> Required work
From the material below, reproduce exactly the stretch of lines that begins with the line holding "You are a computer-use" and ends with the line holding "Click PriyaShah's P avatar circle", skipping the pictures.

*** Dataset records Section Begins ***

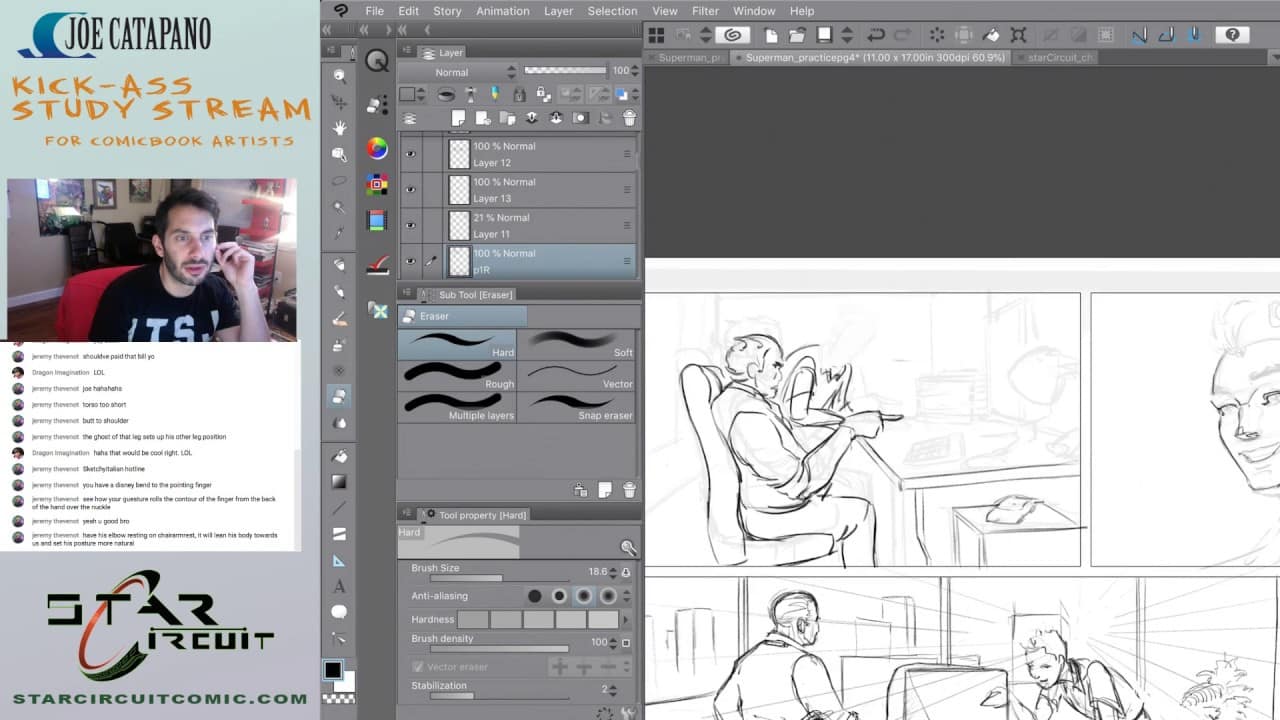This screenshot has width=1280, height=720.
Task: Click the New Raster Layer icon
Action: click(x=458, y=118)
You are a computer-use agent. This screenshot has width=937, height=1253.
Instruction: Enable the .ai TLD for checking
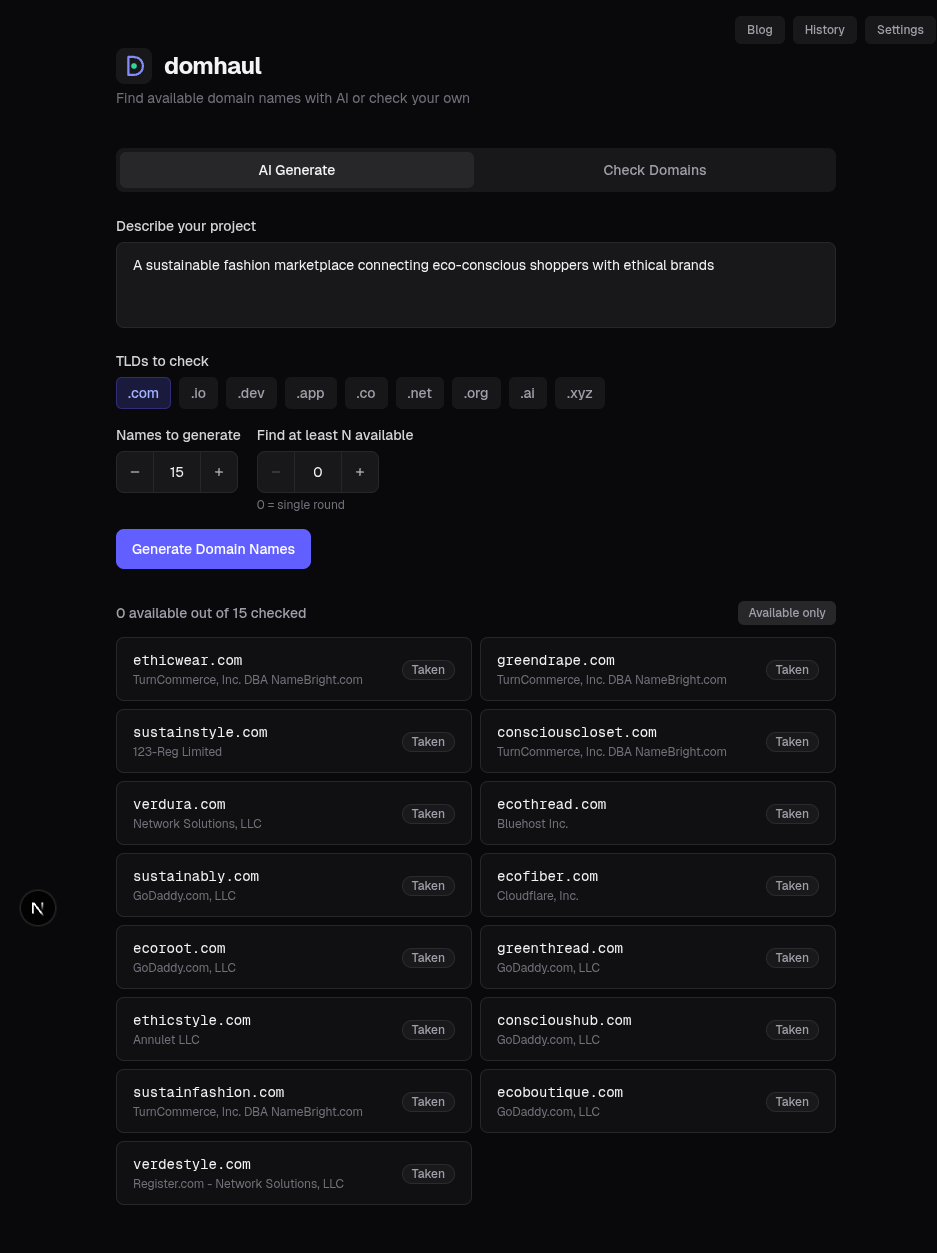pos(528,393)
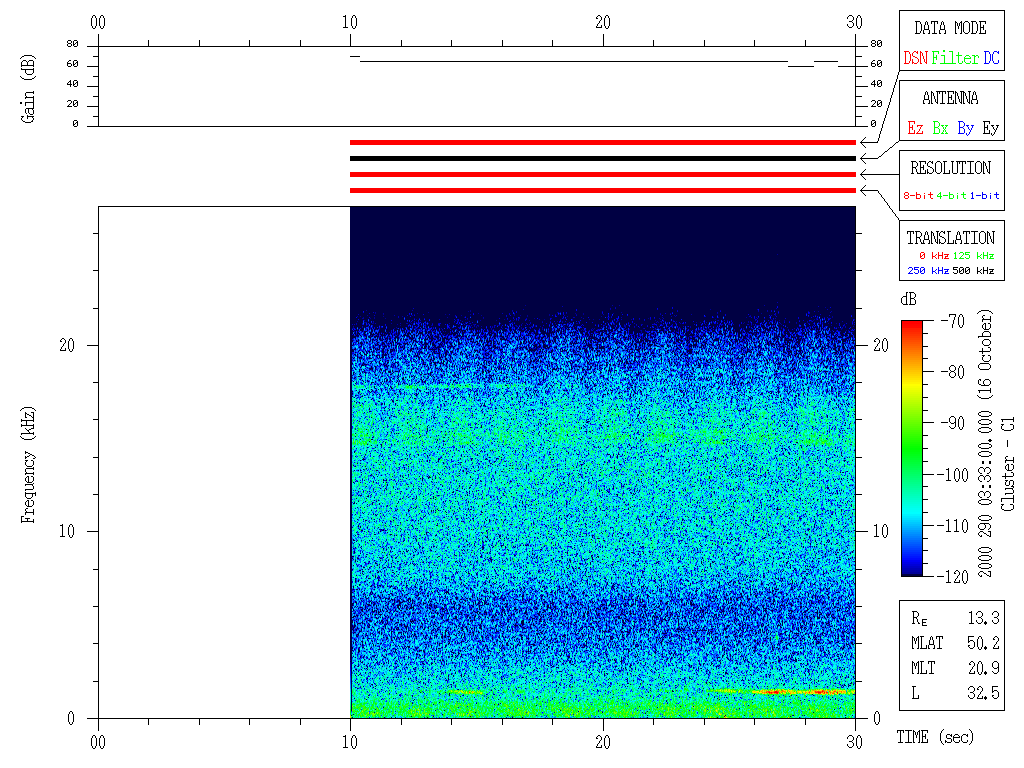Click the topmost red data mode bar
This screenshot has height=768, width=1024.
tap(602, 142)
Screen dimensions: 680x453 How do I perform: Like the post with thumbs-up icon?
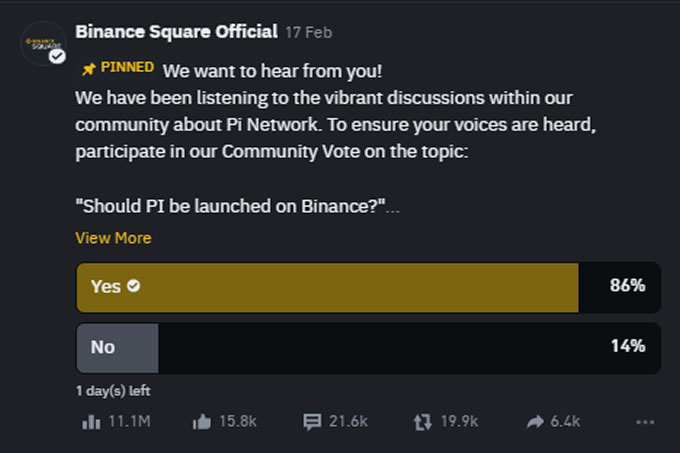coord(201,422)
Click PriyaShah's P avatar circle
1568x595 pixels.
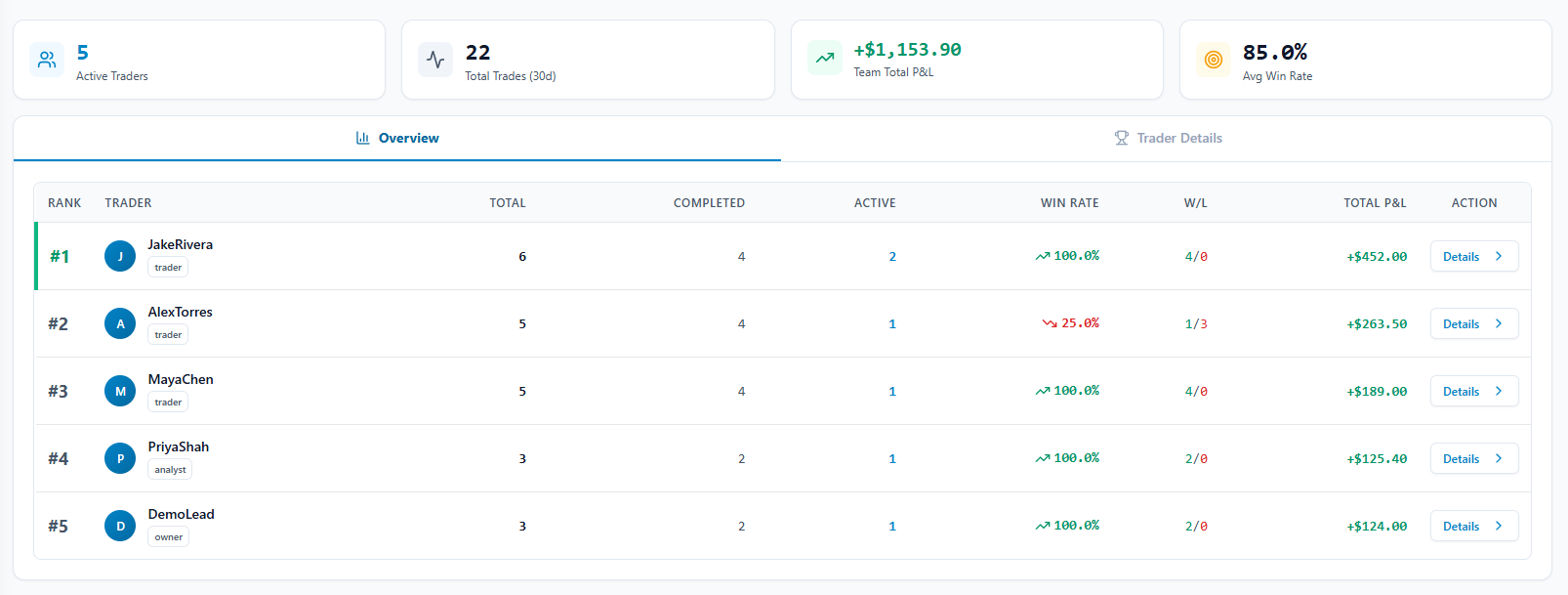pyautogui.click(x=120, y=458)
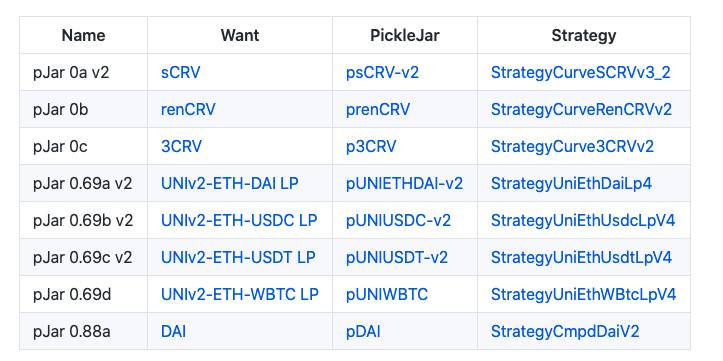Open the UNIv2-ETH-WBTC LP link
The width and height of the screenshot is (723, 361).
(240, 294)
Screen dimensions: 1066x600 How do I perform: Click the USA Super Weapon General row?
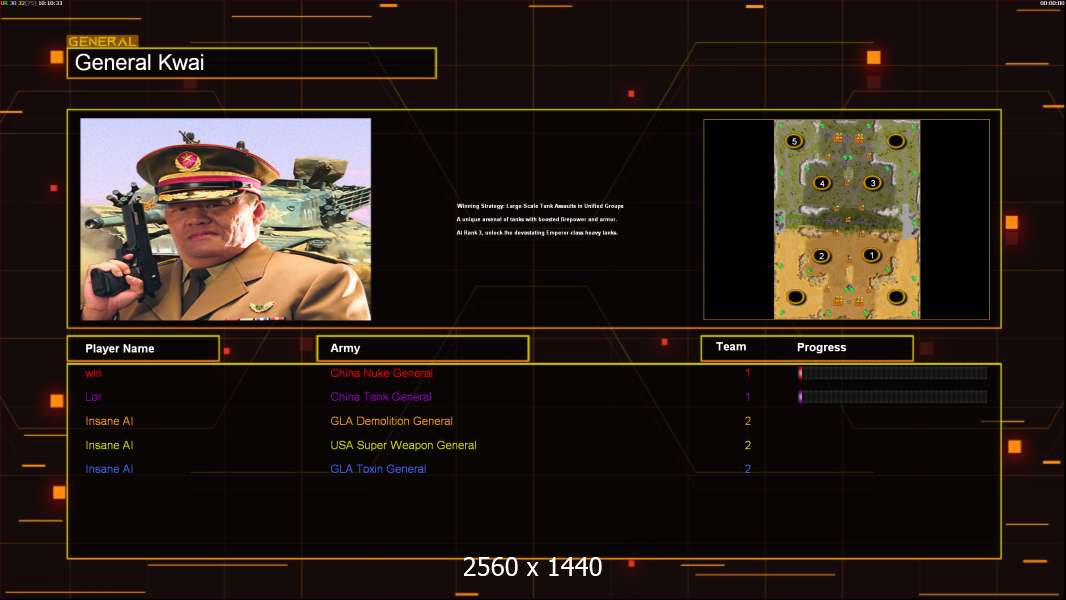coord(403,445)
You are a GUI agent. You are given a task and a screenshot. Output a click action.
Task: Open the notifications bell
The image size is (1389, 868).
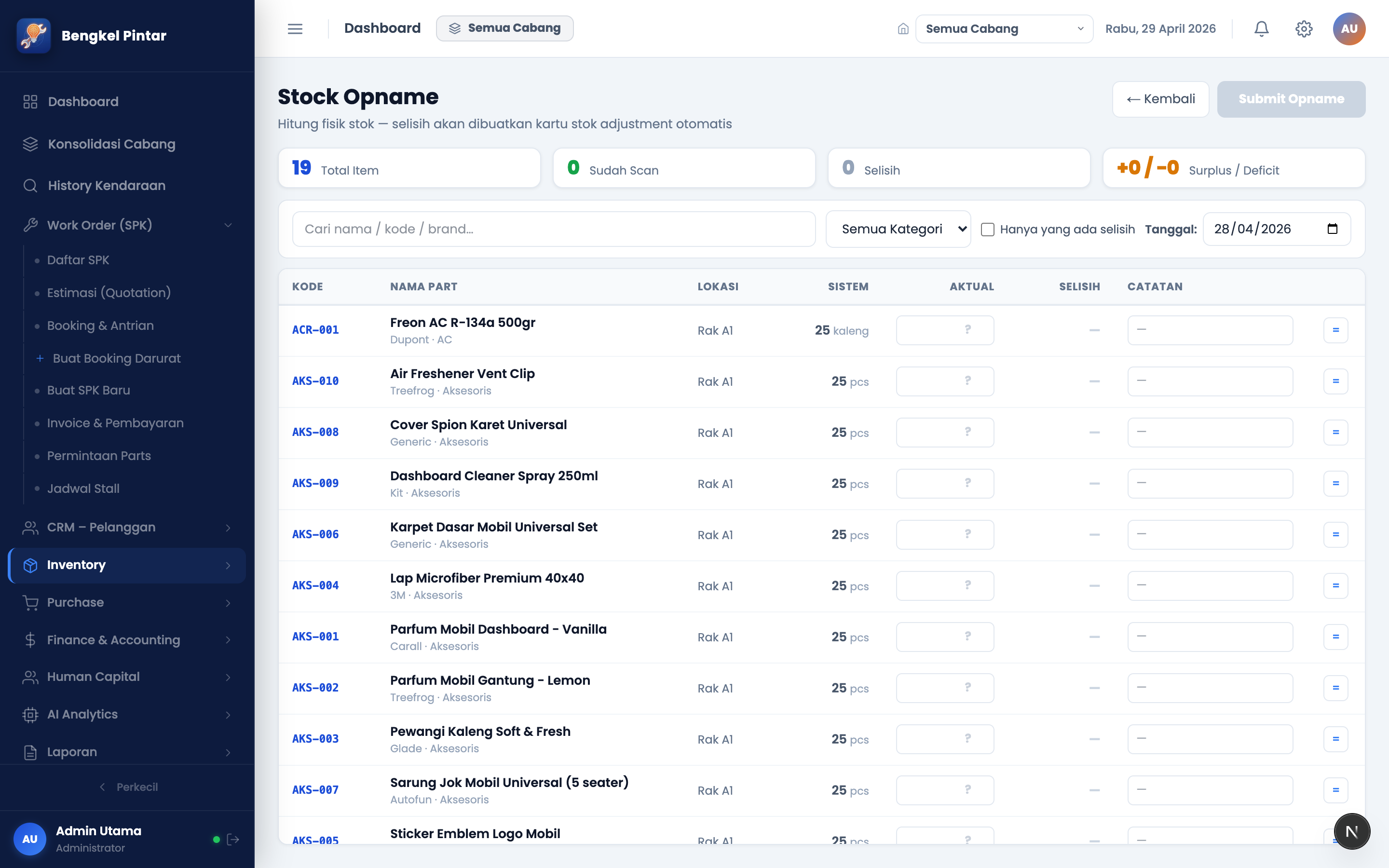point(1261,29)
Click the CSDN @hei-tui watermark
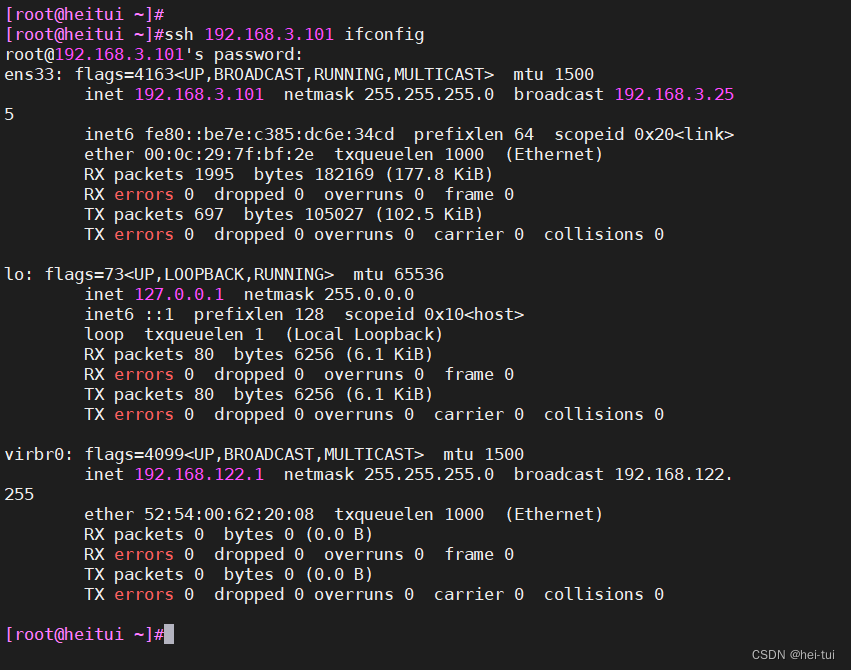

*** Dataset records Section Ends ***

> Response box
You are a computer-use agent. This screenshot has width=937, height=1253.
Instruction: Enable the .ai TLD for checking
pos(528,393)
Click the topmost red data mode bar
This screenshot has height=768, width=1024.
tap(602, 142)
Screen dimensions: 680x453 How do I perform: Like the post with thumbs-up icon?
coord(201,422)
Click PriyaShah's P avatar circle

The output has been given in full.